|U.S. Library of Congress|
A little probing revealed that after a couple of years of winter boondocking on the desert, this RVer was still a 'babe in the woods.' Yes, she had solar panels (45 watts worth, it turned out), but she found it necessary to fire up the generator for several hours a day, and the cost of propane was running her out of house and home. We called by to see if we could help, and the longer we stayed, the more lacking her knowledge of boondocking became apparent.
"I don't do well with technical things," she explained, "And I don't want to know about them."
Boondockers need a lot of things different from folks who stay in campgrounds. They may use a catalytic heater in place of the rig's "factory" furnace to keep from using too much of their precious electricity. They may use solar panels to produce that juice in the first place. They'll need to have more batteries to store that power. All kinds of "physical" stuff to make their boondocking a success.
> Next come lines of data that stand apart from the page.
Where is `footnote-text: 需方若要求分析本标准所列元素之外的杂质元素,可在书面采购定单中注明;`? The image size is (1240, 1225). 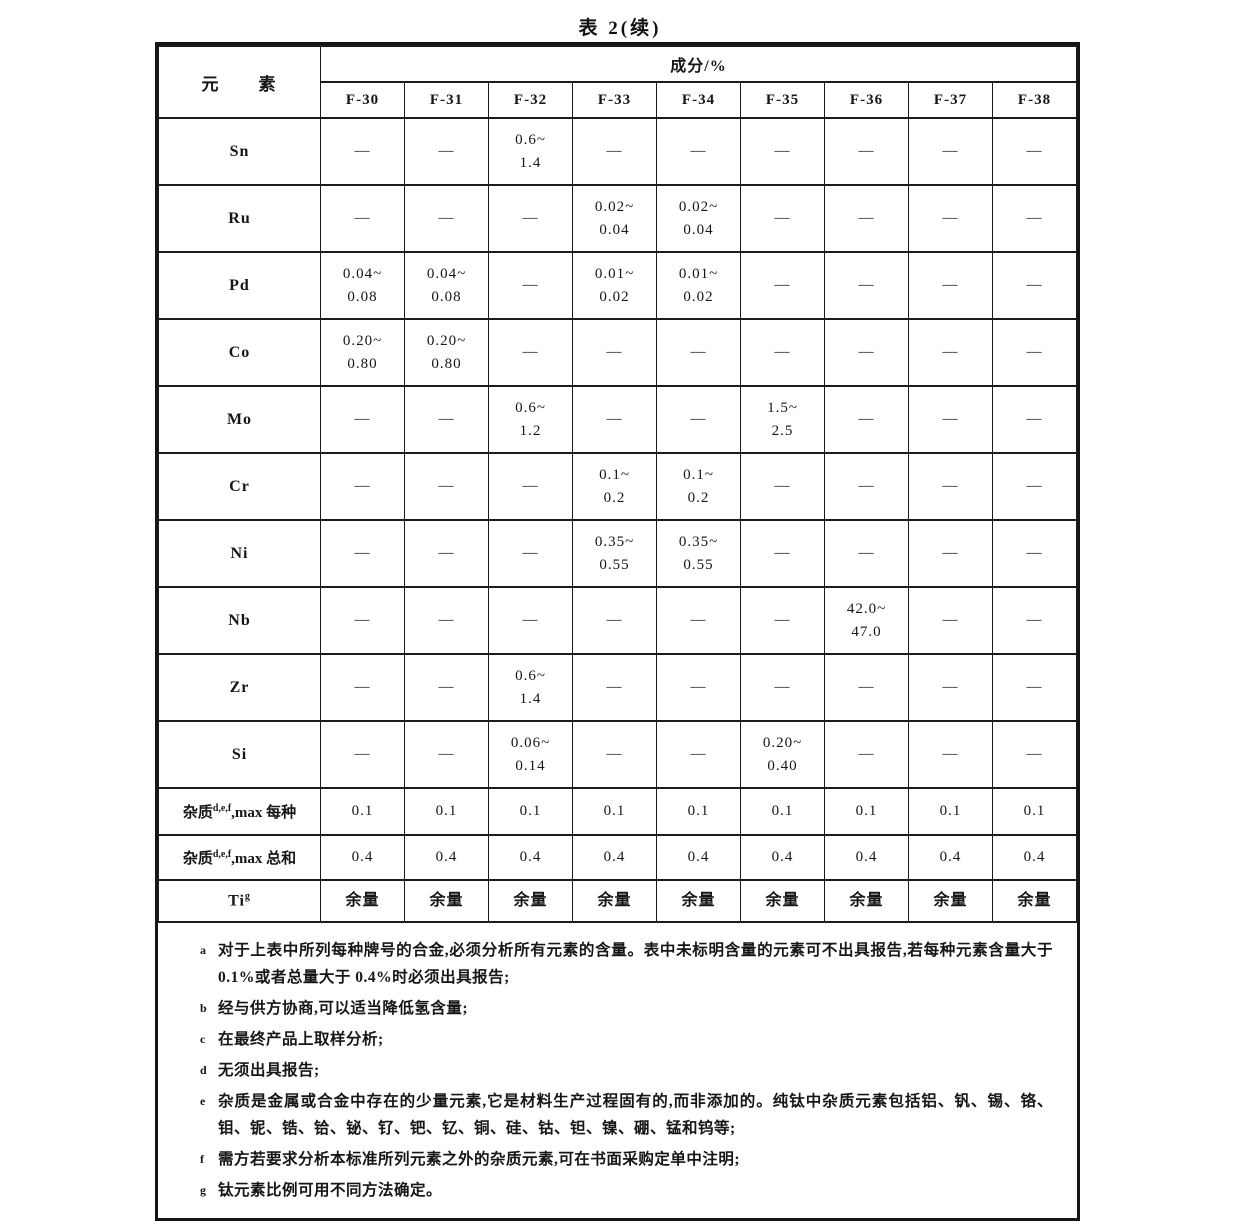 footnote-text: 需方若要求分析本标准所列元素之外的杂质元素,可在书面采购定单中注明; is located at coordinates (480, 1160).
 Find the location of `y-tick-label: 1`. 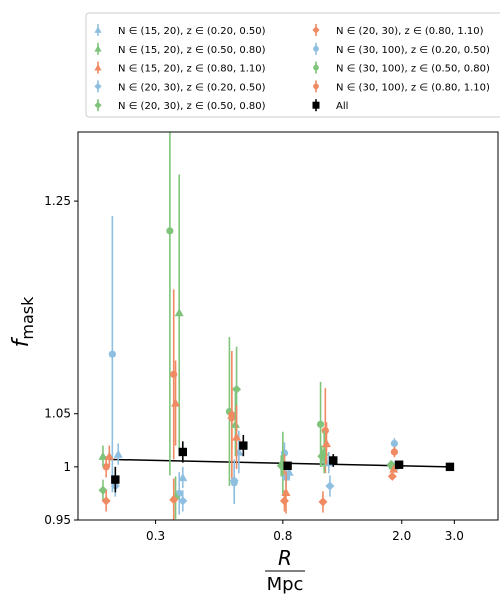

y-tick-label: 1 is located at coordinates (67, 467).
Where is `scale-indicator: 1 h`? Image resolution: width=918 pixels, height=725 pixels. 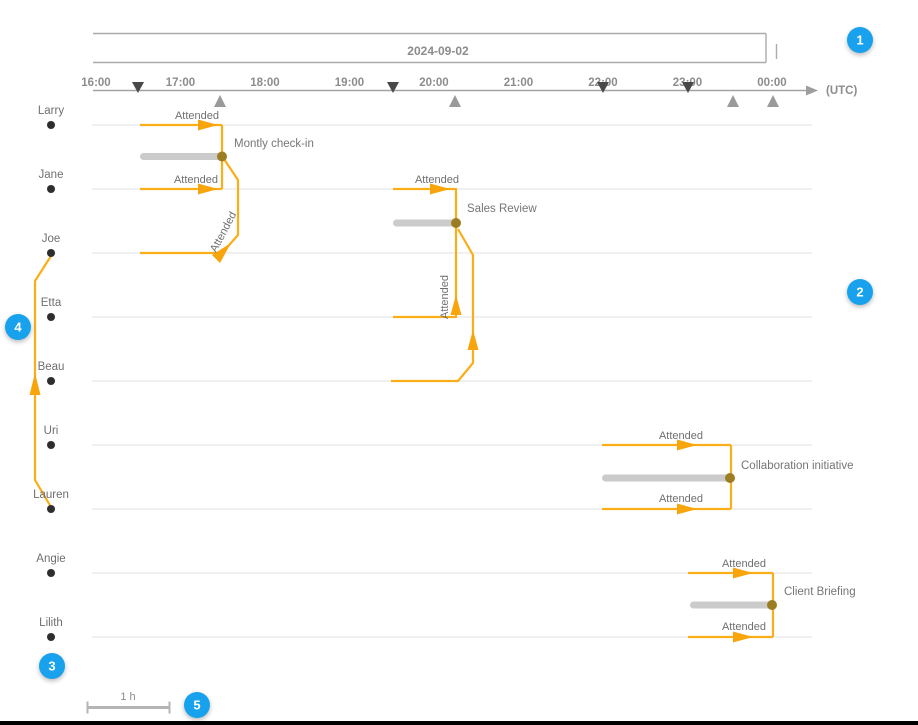
scale-indicator: 1 h is located at coordinates (128, 702).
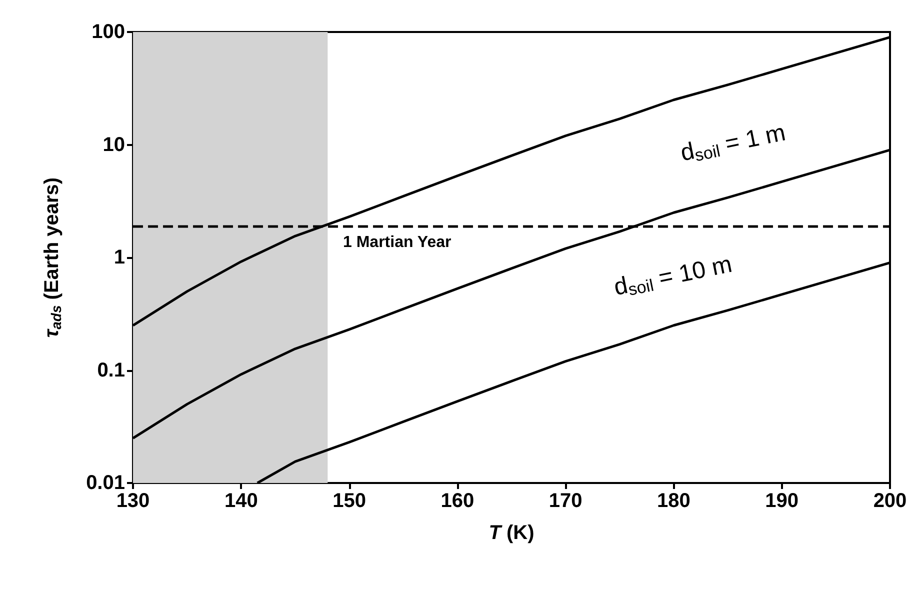 Image resolution: width=924 pixels, height=609 pixels. What do you see at coordinates (457, 501) in the screenshot?
I see `x-tick-label: 160` at bounding box center [457, 501].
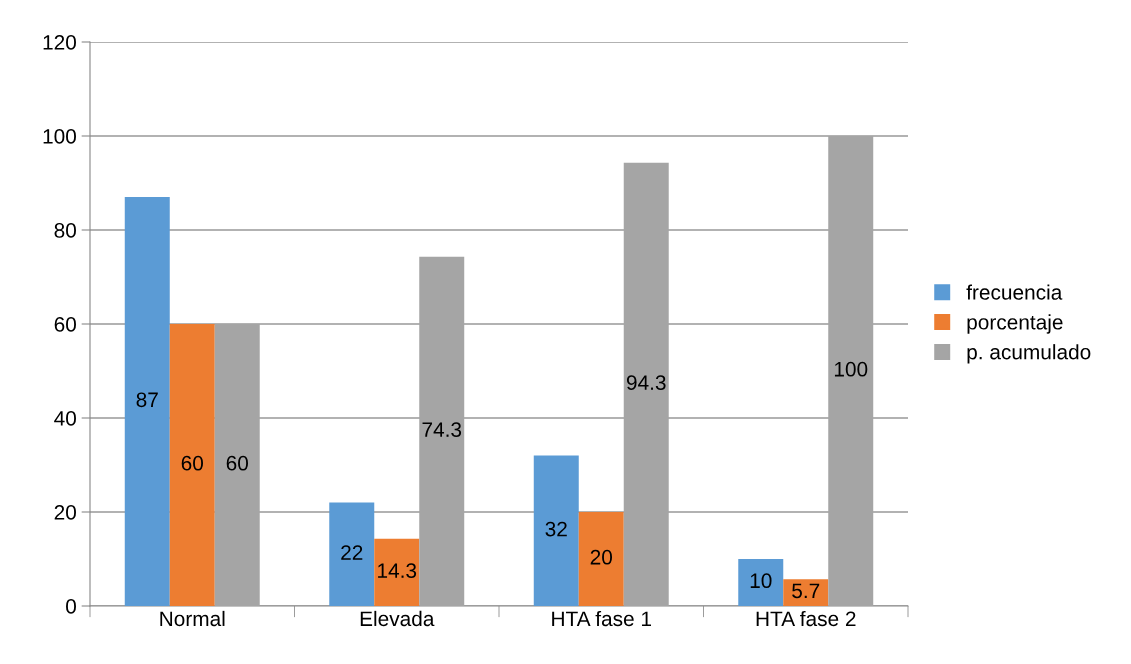 The height and width of the screenshot is (664, 1131). What do you see at coordinates (71, 606) in the screenshot?
I see `y-tick-label: 0` at bounding box center [71, 606].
But it takes more than the "physical." It also takes the "mental."
If you don't know about technical things, you can boondock. But you've got to be willing to learn them. If you don't learn to wrap your mind around new things, new concepts, and figure out how things work, you'll never be able to figure out why they don't work, when they don't.
In our friend's case, she had no idea that her propane furnace not only used huge quantities of electricity and propane. She thought that somehow a tiny solar panel array from a discount tool company would keep her in electricity. She only knew that somehow, it wasn't working. We'll try and help her as best we can, but without developing the will to deal with technical stuff, she'd be better off parking her rig in an RV park, plugging into the shore power, and spending her money and fixing things when they break.
Yes, it takes more than just the physical to make a success of boondocking. It takes a willing mind.